解放军文职招聘考试原位PCR技术基本类型

  基本类型

根据在扩增反应中所用的三磷酸核苷原料或引物是否标记，原位PCR技术可分为直接法和间接法两大类，此外，还有反转录原位PCR技术等。

直接法原位PCR技术

直接法原位PCR技术是将扩增的产物直接携带标记分子，即使用标记的三磷酸腺苷或引物片断。当标本进行PCR扩增时，标记的分子就掺入到扩增的产物中，显示标记物，就能将特定的DNA或RNA在标本（原位）中显现出来。

常用的标记物有放射性同位素35S，生物素和地高辛，用放射性自显影的方法或用亲和组织化学及免疫组织化学的方法去显示标记物所在位置。

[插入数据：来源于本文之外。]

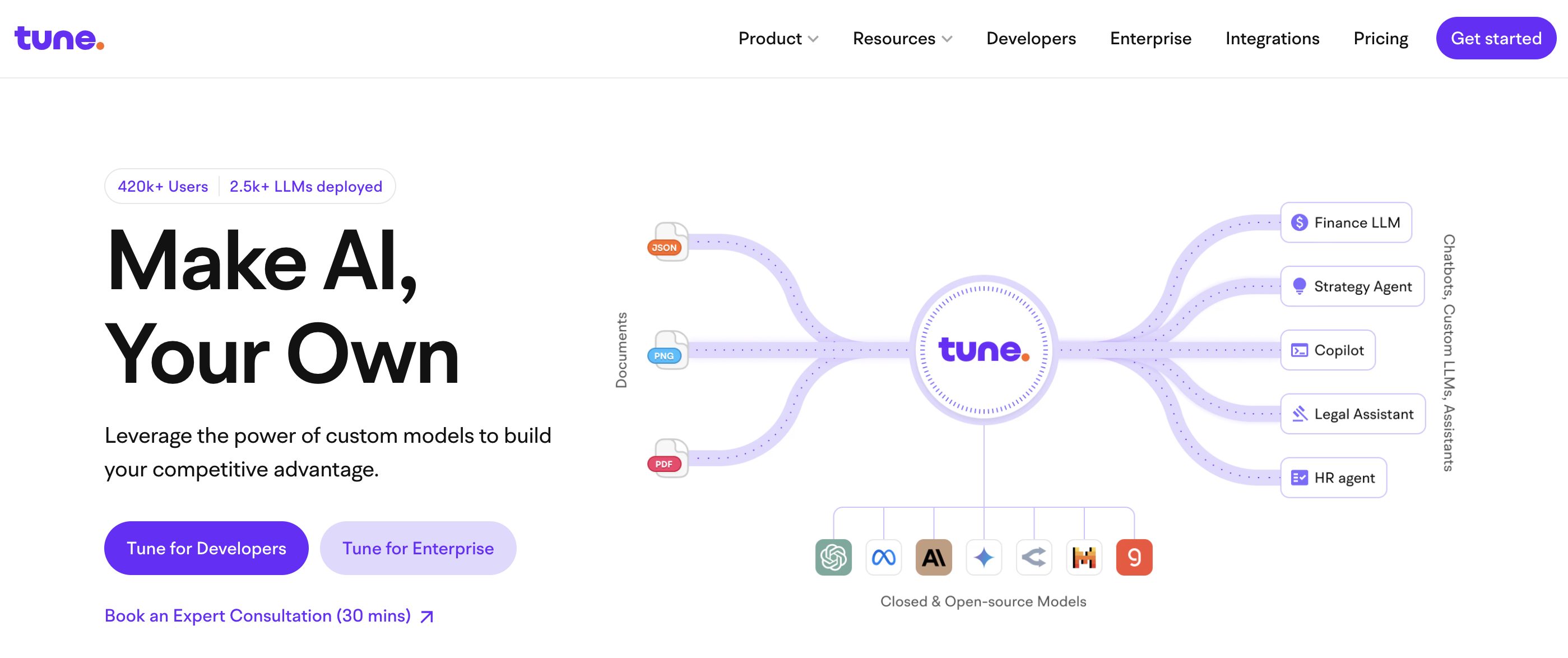
Task: Click the OpenAI model icon
Action: [x=833, y=557]
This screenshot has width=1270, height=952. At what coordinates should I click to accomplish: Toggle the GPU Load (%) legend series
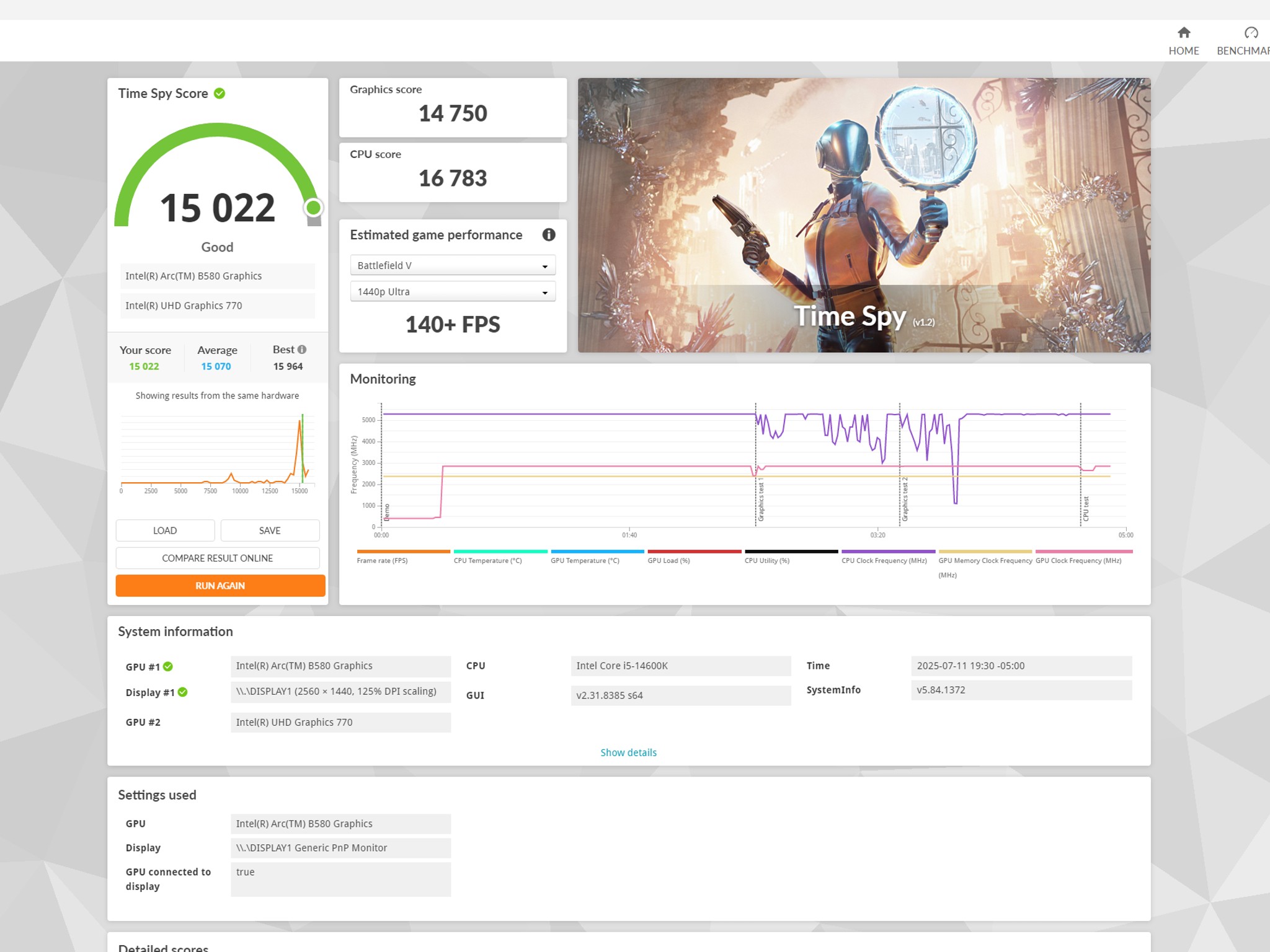[668, 560]
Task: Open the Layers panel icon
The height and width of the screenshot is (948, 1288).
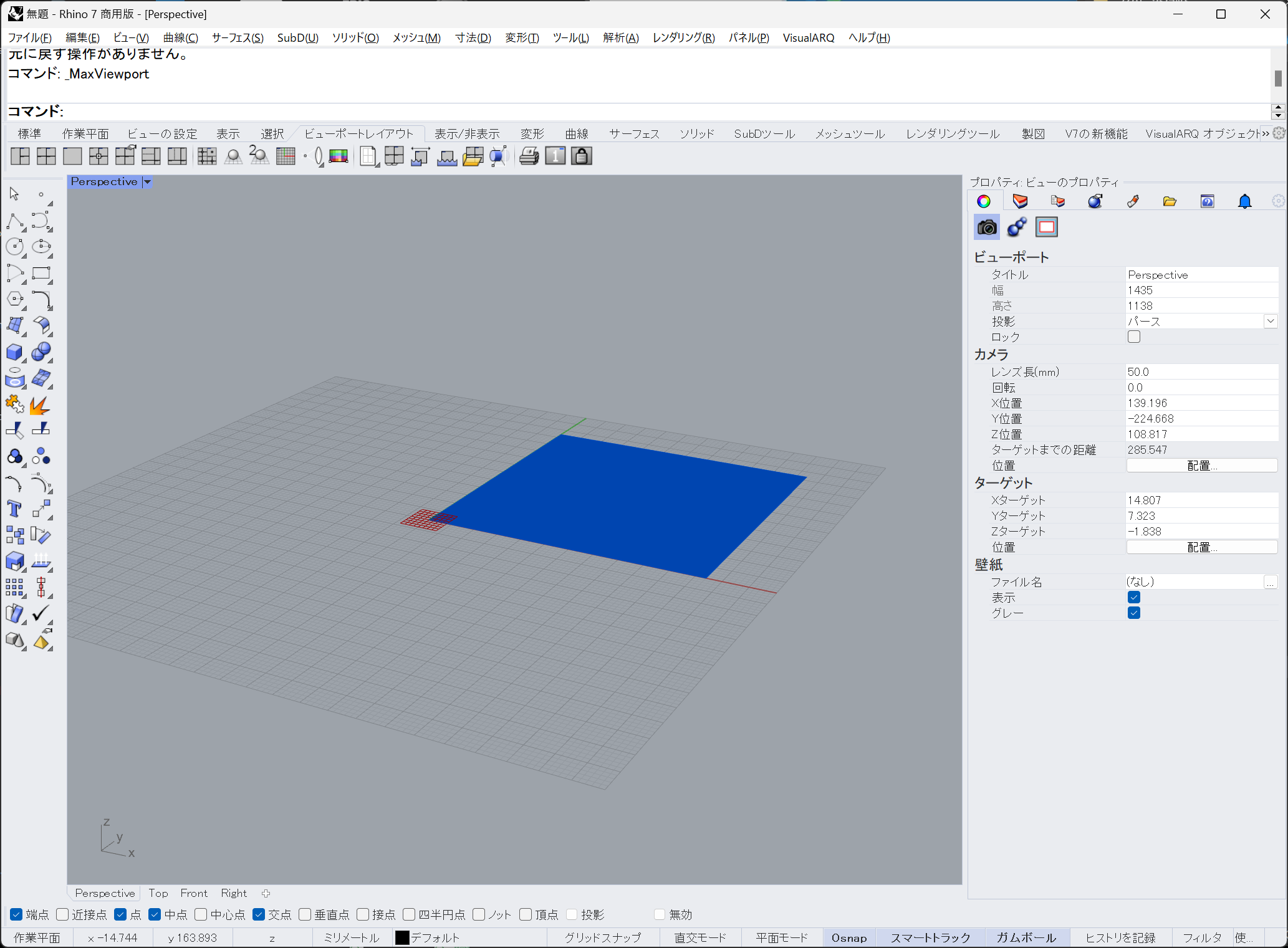Action: click(1021, 201)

直接法原位PCR技术的优点是操作简便，流程短，省时。缺点是特异性较差，易出现假阳性，扩增效率也较低，特别是在石蜡切片上，上述缺点更为突出。因为在制片过程中，无论是固定，脱水还是包埋，都会导致DNA的损害，而受损的DNA可利用反应体系中的标记三磷酸核苷进行修复，这样标记物就会掺入到DNA的非靶序列中，造成假阳性。若用标记引物的方法进行直接法原位PCR，其扩增的效率比不标记更低。

间接法原位PCR技术

间接法原位PCR技术师现在细胞内进行特定DNA或RNA扩增，再用标记的探针进行原位杂交，明显提高了特异性，是目前应用最为广泛的原位PCR技术。

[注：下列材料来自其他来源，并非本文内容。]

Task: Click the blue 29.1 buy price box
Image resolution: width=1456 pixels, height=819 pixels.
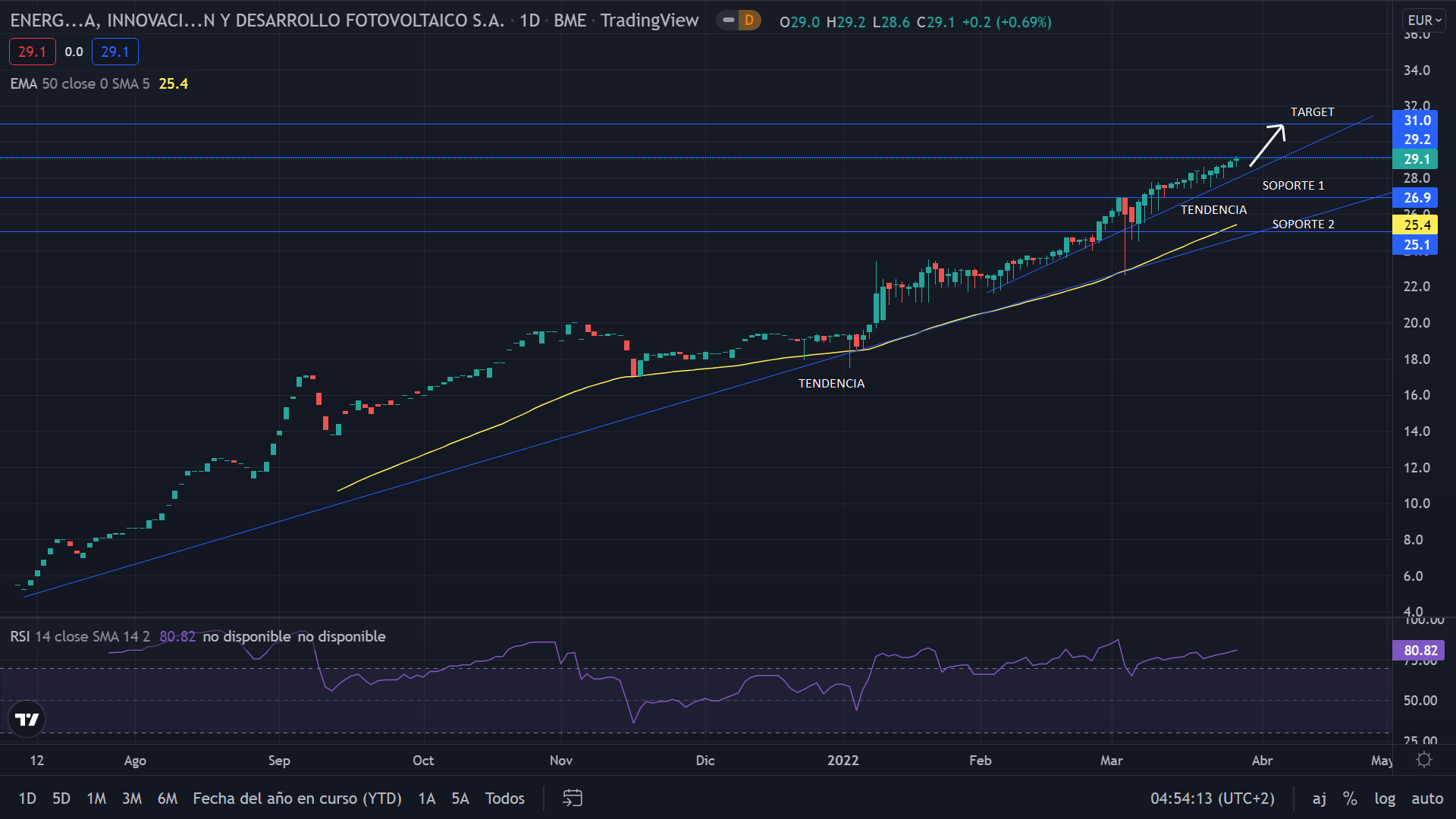Action: 115,52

间接法原位PCR与直接法不同的是，反应体系与常规PCR相同，所用的引物或三磷酸腺苷均不带任何标记物。即实现先扩增的目的，然后用原位杂交技术去检测细胞内已扩增的特定的DNA产物，因此，实际上是将PCR技术和原位杂交技术结合起来的一种新技术，故又称之为PCR原位杂交(PCR in situ hybridization , PISH)。

间接法PCR技术的优点是特异性较高，扩增效率也较高。缺点是操作步骤较直接法繁琐。

原位反转录PCR技术。

原位反转录PCR(in situ reverse transcription PCR, In Situ RT-PCR)是将液相的RT-PCR技术应用到组织细胞标本中的一种新技术，与RT-PCR（液相）不同点在于，进行原位反转录PCR反应之前，组织标本要先用DNA酶处理，以破坏组织中的DNA酶，这样才能保证扩增的模板是从mRNA反转录合成的cDNA，而不是细胞中原有的DNA。其它基本步骤与液相的RT-PCR相似。